Bir insan ancak bu kadar mütevazı giyinir. Çok ciddi ortamlara giderdi. Mühim mevkilerde bulunan kimselerle muhatap olurdu fakat giysileri pek değişmezdi. Hele o kazağı ve ceketi…
En çok da bunun için sevdim Hoca’mı. Ben olsam o kazağı ve ceketi götürür Ebuzerler Mescidinde görünür bir yere asardım. Her gelen görsün ve bilsin ki ölüm geldiği vakit en sevdiğiniz elbiseleri de ardınızda bırakacaksınız, en sıradan olanları da… Yiğit odur ki kendini elbiseye esir etmeye…
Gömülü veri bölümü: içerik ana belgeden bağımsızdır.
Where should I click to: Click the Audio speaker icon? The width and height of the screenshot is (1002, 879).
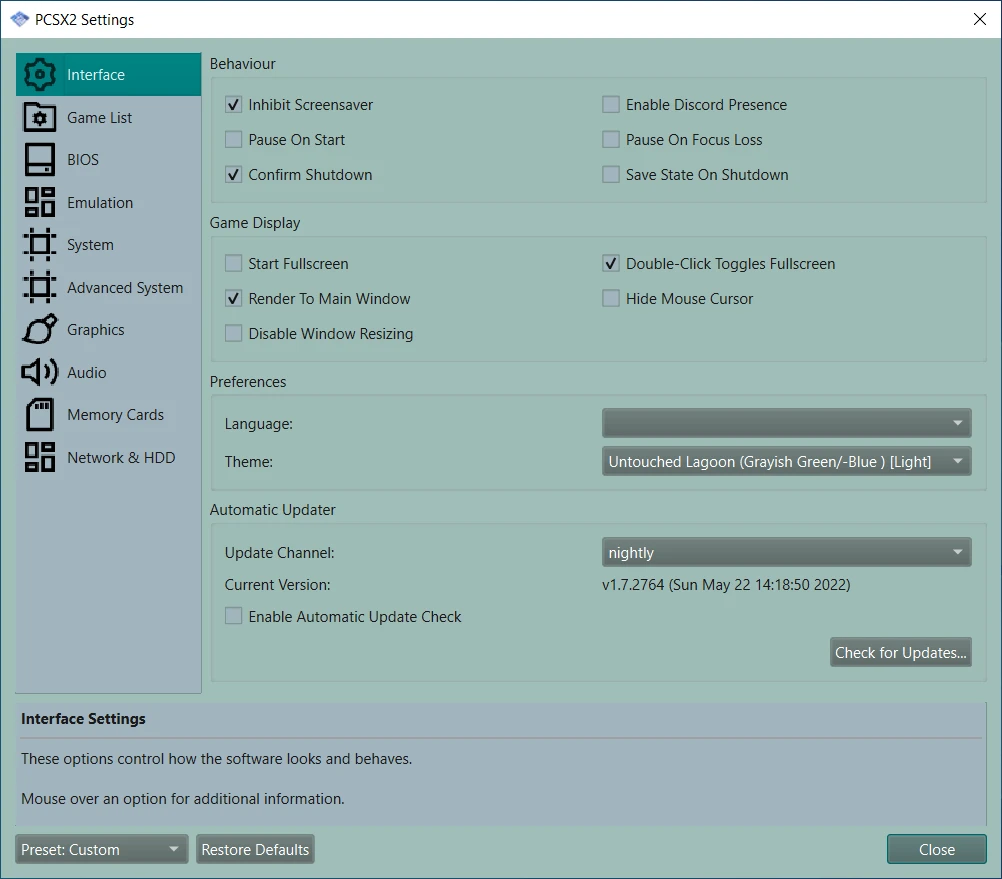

Hoca’m anlattıklarını yaşayan biriydi. Bizim gibi değildi. Ben atandığımın ilk senesinde idealist takılıp az elbiseye sahip olmaya çalıştım. Bir tane takım elbisem vardı. Onunla giderdim okula. Her gün, her hafta üzerimde aynı elbiseyi gören öğrencilerimden biri bir gün arkadaşlarının içinde demesin mi “Hoca’m sizin başka takım elbiseniz yok mu?” Sadece bir iki ay dayanabildim ve gidip bir takım elbise daha aldım. Sonra bir tane daha… Demek ki iradesi zayıf biriymişim. Hoca’m ise aşmıştı bu tür şeyleri. O ceket ve kazağı şahit olsun tevazusuna, güzel kulluğuna…
Evlatlarına karşı bir hususta mahcubiyet duyduğunu söylemişti. Birlikte olduğumuz bir gün, taa gençlik yıllarından tanıdığı bir arkadaşını gördü. Lüks sayılabilecek bir aracı vardı. Arkadaşı gidince dedi ki: “Biz, bir zamanlar İslamî düzen için mücadele verdik. Eğer İslam gelirse zaten hepimizin evi, arabası olacaktı. Herkes rahat bir hayat yaşayacaktı. Bu sebeple dünyalık peşinden koşmayıp mücadele verdik. Çocuklarım için de dünyalık biriktirmeyi hiç düşünmedim. Neticede İslamî düzeni getiremedik ama gördüm ki benim arkadaşlarım, biz mücadele verirken onlar bir yandan dünyalık adına bir şeyler biriktirmişler. Meğer bir ahmak bizmişiz. Çocuklarıma karşı bu hususta mahcubum.”
Mücadele demişken sana Hoca’mın “Barış Platformu”nda yaptığı konuşmadan bir kesit aktarayım. Çocuklarına dünyalık bırakmadı ama bir duruş bıraktı. Müslümanca bir duruş... İşte "Barış Platformu"ndaki Ramazan Keskin duruşu:
Bir gün bana bir programdan bahsetti ve “Müsaitsen birlikte gidelim.” dedi. Öğretmenevinde farklı dinî ve siyasî görüşlere sahip kanaat önderleri, gazeteciler, dernek yetkilileri bir araya gelmişti.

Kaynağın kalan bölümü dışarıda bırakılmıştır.